A faithful copy is required: retype the records from their first line through the line with "Bracelets [menuitem] (180, 1415)", and omit the pictures.

## Available data
* * *
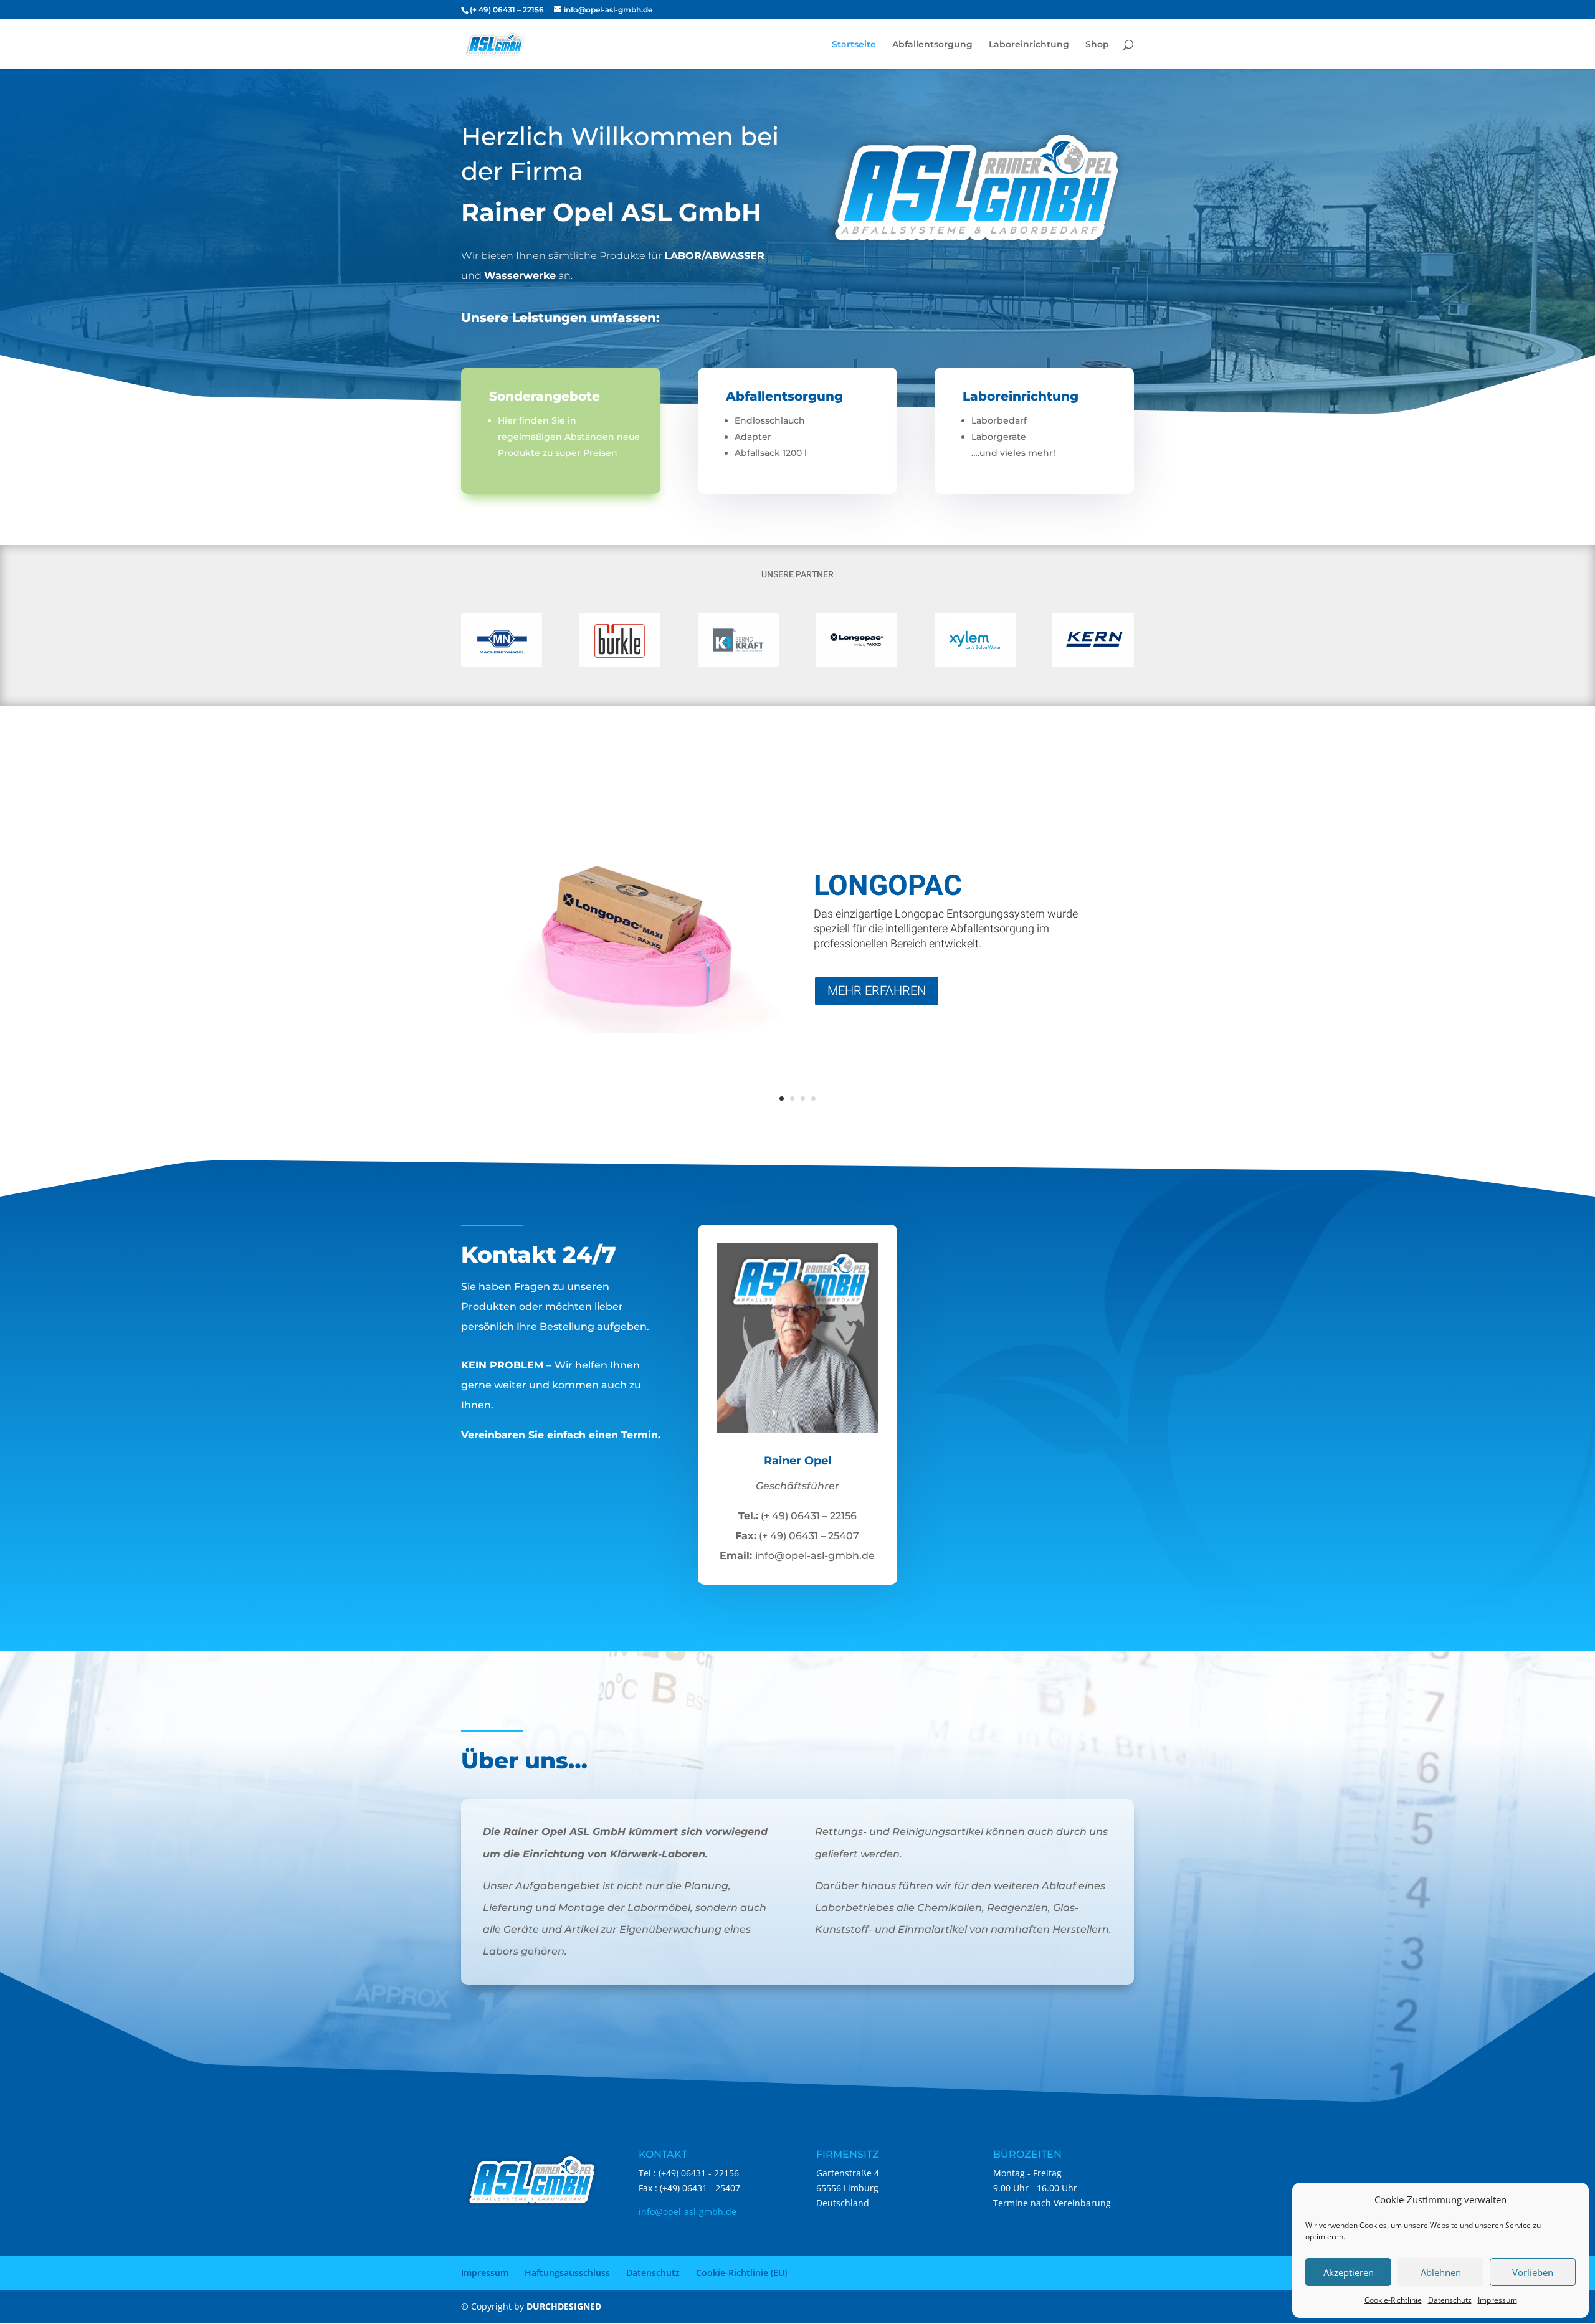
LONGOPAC (888, 886)
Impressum (1497, 2300)
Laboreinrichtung (1029, 45)
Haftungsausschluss (567, 2273)
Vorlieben (1532, 2272)
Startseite (854, 45)
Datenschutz (1450, 2300)
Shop (1097, 45)
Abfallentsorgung (932, 45)
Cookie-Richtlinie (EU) (741, 2273)
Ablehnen (1441, 2272)
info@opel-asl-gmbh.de (687, 2211)
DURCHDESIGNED (563, 2306)
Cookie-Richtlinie (1393, 2300)
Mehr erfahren (876, 991)
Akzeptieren (1348, 2272)
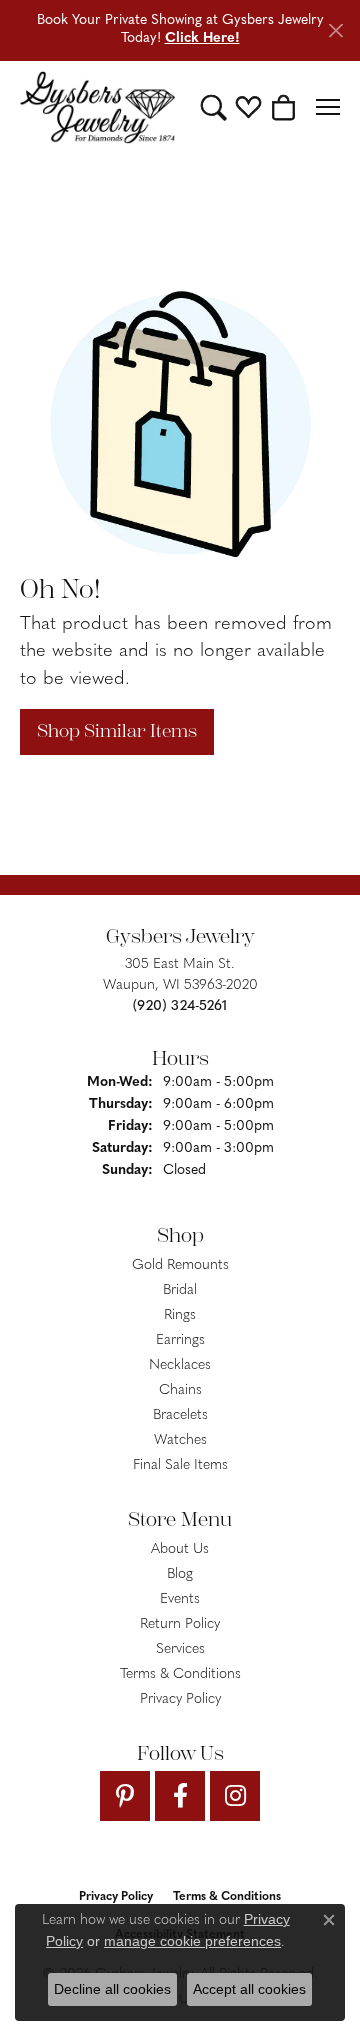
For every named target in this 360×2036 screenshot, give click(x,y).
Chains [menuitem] (180, 1390)
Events (180, 1599)
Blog (180, 1574)
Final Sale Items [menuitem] (180, 1465)
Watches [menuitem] (180, 1440)
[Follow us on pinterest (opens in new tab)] (125, 1796)
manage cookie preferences (192, 1941)
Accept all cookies (249, 1989)
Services (180, 1649)
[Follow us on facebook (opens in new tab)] (180, 1796)
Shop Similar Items (117, 731)
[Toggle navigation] (328, 107)
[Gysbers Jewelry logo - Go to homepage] (97, 107)
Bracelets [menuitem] (180, 1415)
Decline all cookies (112, 1989)
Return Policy (180, 1624)
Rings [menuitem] (180, 1315)
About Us (180, 1549)
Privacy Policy (180, 1699)
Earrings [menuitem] (180, 1340)
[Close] (335, 30)
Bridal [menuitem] (180, 1290)
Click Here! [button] (202, 38)
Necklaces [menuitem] (180, 1365)
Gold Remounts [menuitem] (180, 1265)
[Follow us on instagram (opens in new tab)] (235, 1796)
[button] (213, 107)
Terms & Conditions (180, 1674)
* * *
## Solution to the exercise
LONGOPAC (888, 886)
Impressum (1497, 2300)
Laboreinrichtung (1029, 45)
Haftungsausschluss (567, 2273)
Vorlieben (1532, 2272)
Startseite (854, 45)
Datenschutz (1450, 2300)
Shop (1097, 45)
Abfallentsorgung (932, 45)
Cookie-Richtlinie (EU) (741, 2273)
Ablehnen (1441, 2272)
info@opel-asl-gmbh.de (687, 2211)
DURCHDESIGNED (563, 2306)
Cookie-Richtlinie (1393, 2300)
Mehr erfahren (876, 991)
Akzeptieren (1348, 2272)
For every named target in this 360×2036 screenshot, give click(x,y).
Chains [menuitem] (180, 1390)
Events (180, 1599)
Blog (180, 1574)
Final Sale Items [menuitem] (180, 1465)
Watches [menuitem] (180, 1440)
[Follow us on pinterest (opens in new tab)] (125, 1796)
manage cookie preferences (192, 1941)
Accept all cookies (249, 1989)
Services (180, 1649)
[Follow us on facebook (opens in new tab)] (180, 1796)
Shop Similar Items (117, 731)
[Toggle navigation] (328, 107)
[Gysbers Jewelry logo - Go to homepage] (97, 107)
Bracelets [menuitem] (180, 1415)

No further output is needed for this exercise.